Freethought

Pansy

Freethought is a philosophical viewpoint that holds opinions should be formed on the basis of logic, reason, and empiricism and not authority, tradition, or other dogmas.

The pansy is the long-established and enduring symbol of freethought, its usage inaugurated in the literature of the American Secular Union in the late 1800s. The reasoning lies in both the flower’s name and appearance. The pansy derives its name from the French word ‘pensée,’ which means ‘thought;’ it was so named because the flower resembles a human face, and in mid to late summer it nods forward as if deep in thought.

The experience of freethought is known as ‘freethinking,’ and practitioners of freethought are known as ‘freethinkers.’ Freethought holds that individuals should not accept ideas proposed as truth without recourse to knowledge and reason. Thus, freethinkers strive to build their opinions on the basis of facts, scientific inquiry, and logical principles, independent of any logical fallacies or the intellectually limiting effects of authority, confirmation bias, cognitive bias, conventional wisdom, popular culture, prejudice, sectarianism, tradition, urban legend, and all other dogmas. Regarding religion, freethinkers hold that there is insufficient evidence to support the existence of supernatural phenomena. A line from ‘Clifford’s Credo’ by the 19th Century British mathematician and philosopher William Kingdon Clifford perhaps best describes the premise of freethought: ‘It is wrong always, everywhere, and for anyone, to believe anything upon insufficient evidence.’

In Buddhism a type of freethought was advocated by Gautama Buddha, who challenged dogmas and urged people not to follow anything due to mere tradition. Similarity of his teachings and freethought can be observed in the ‘Kalama Sutta’: ‘It is proper for you, Kalamas [the people of the village of Kesaputta], to doubt, to be uncertain; uncertainty has arisen in you about what is doubtful. Come, Kalamas. Do not go upon what has been acquired by repeated hearing; nor upon tradition; nor upon rumor; nor upon what is in a scripture; nor upon surmise; nor upon an axiom; nor upon specious reasoning; nor upon a bias towards a notion that has been pondered over; nor upon another’s seeming ability; nor upon the consideration, ‘The monk is our teacher.’ Kalamas, when you yourselves know: ‘These things are bad; these things are blameable; these things are censured by the wise; undertaken and observed, these things lead to harm and ill, abandon them. ‘…Do not accept anything by mere tradition… Do not accept anything just because it accords with your scriptures… Do not accept anything merely because it agrees with your pre-conceived notions… But when you know for yourselves—these things are moral, these things are blameless, these things are praised by the wise, these things, when performed and undertaken, conduce to well-being and happiness—then do you live acting accordingly.’

However, Bhikkhu Bodhi argues against the idea that ‘the Buddha’s teaching dispenses with faith and formulated doctrine and asks us to accept only what we can personally verify,’ saying this interpretation: ‘forgets that the advice the Buddha gave the Kalamas was contingent upon the understanding that they were not yet prepared to place faith in him and his doctrine; it also forgets that the sutta omits, for that very reason, all mention of right view and of the entire perspective that opens up when right view is acquired. It offers instead the most reasonable counsel on wholesome living possible when the issue of ultimate beliefs has been put into brackets.’ Bhikkhu Bodhi’s interpretation is by no means universal to Buddhists or even to Theravada Buddhism, the tradition in which he is ordained.

[DATA EXTRACT]

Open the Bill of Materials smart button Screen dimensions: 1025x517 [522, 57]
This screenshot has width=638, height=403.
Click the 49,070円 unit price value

* * *

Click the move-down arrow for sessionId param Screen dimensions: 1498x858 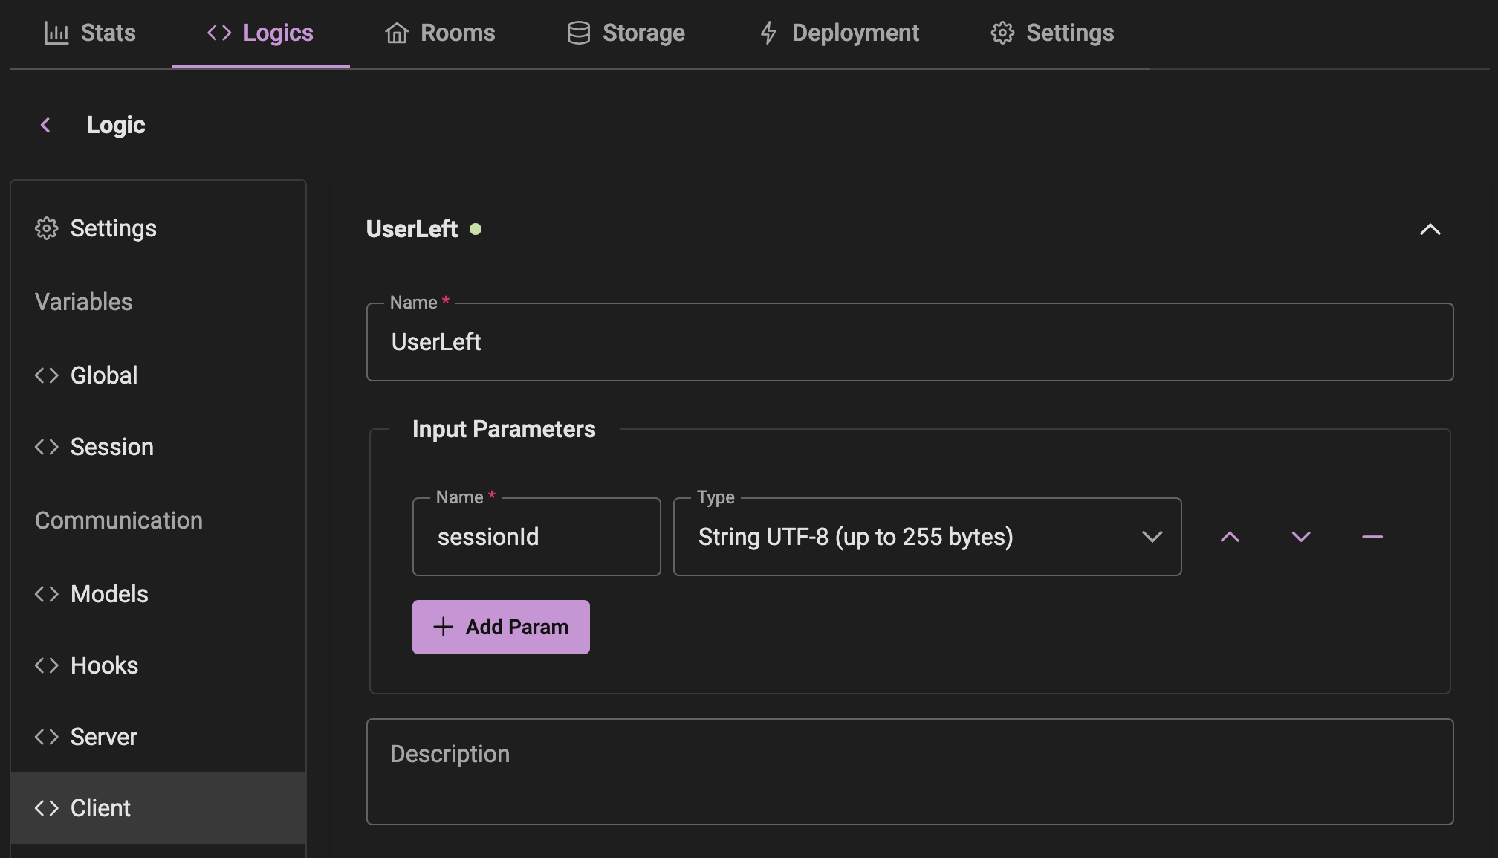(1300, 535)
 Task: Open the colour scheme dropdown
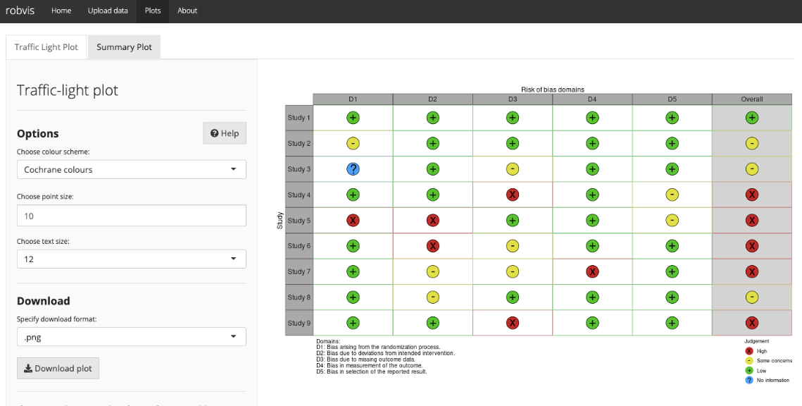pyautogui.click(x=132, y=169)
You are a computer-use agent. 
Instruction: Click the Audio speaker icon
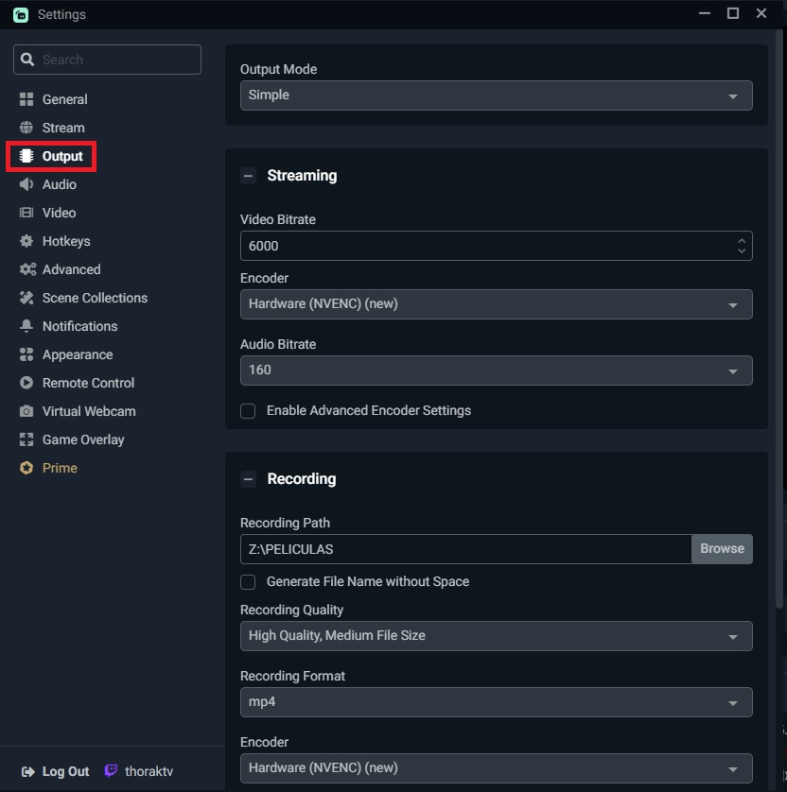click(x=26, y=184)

--

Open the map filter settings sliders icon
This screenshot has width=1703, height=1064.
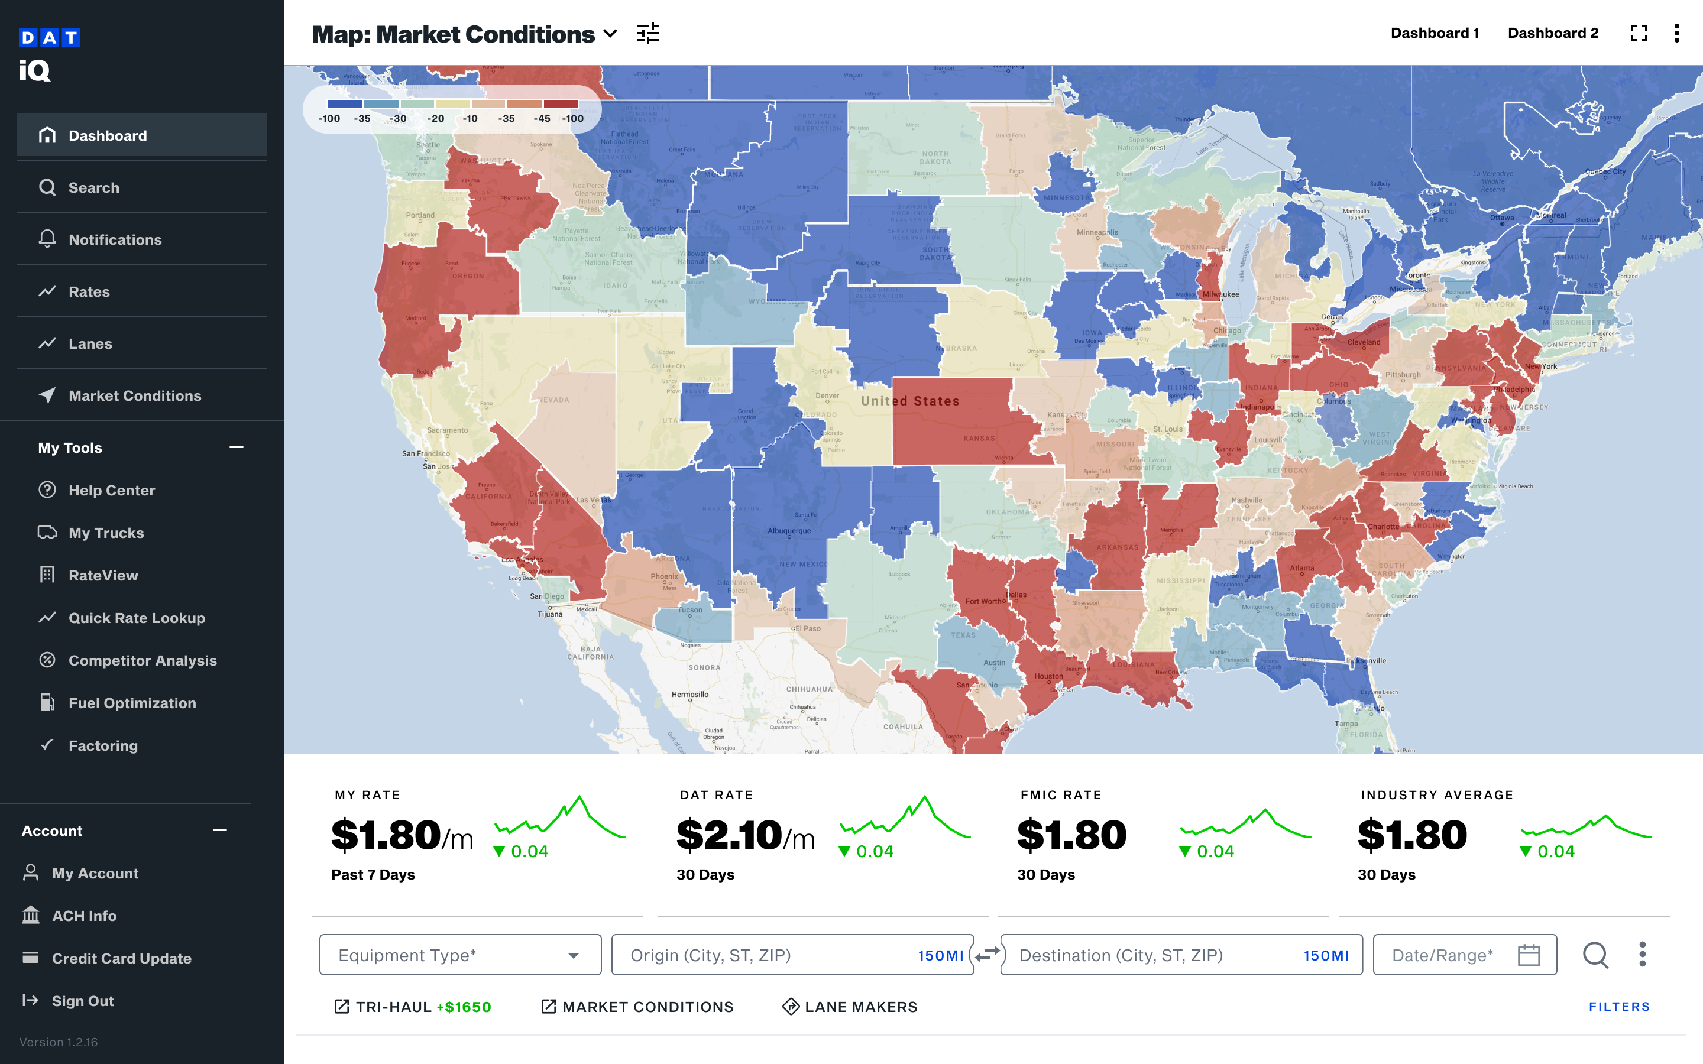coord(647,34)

[WORK TO DO] What would come next in the article on freethought? Write the continuation, starting right after its final sentence about Bhikkhu Bodhi's interpretation.

[EXERCISE RESULT]
The web of transmissions and re-inventions of critical thought meanders from the Hellenistic Mediterranean, through repositories of knowledge and wisdom in Ireland and the Iranian civilizations (e.g. Khayyam and his unorthodox sufi ‘Rubaiyat’ poems), and in other civilizations, as the Chinese, (e.g. the seafaring Southern Sòng’s renaissance), and on through heretical thinkers of esoteric alchemy or astrology, to the Renaissance and the Protestant Reformation. French physician and writer Rabelais celebrated ‘rabelaisian’ freedom as well as good feasting and drinking (an expression and a symbol of freedom of the mind) in defiance of the hypocrisies of conformist orthodoxy in his utopian ‘Thelema Abbey,’ the devise of which was ‘Do What Thou Wilt’: ‘So had Gargantua established it. In all their rule and strictest tie of their order there was but this one clause to be observed, ‘Do What Thou Wilt’; because free people … act virtuously and avoid vice. They call this honor.’ When the hero of his book, Pantagruel, journeys to the ‘Oracle of The Div(in)e Bottle,’ he learns the lesson of life in one simple word: ‘Trinch!,’ Drink! Enjoy the simple life, learn wisdom and knowledge, as a free human. Beyond puns, irony, and satire, Gargantua’s prologue metaphor instructs the reader to ‘break the bone and suck out the substance-full marrow’ (‘la substantifique moëlle’), the core of wisdom.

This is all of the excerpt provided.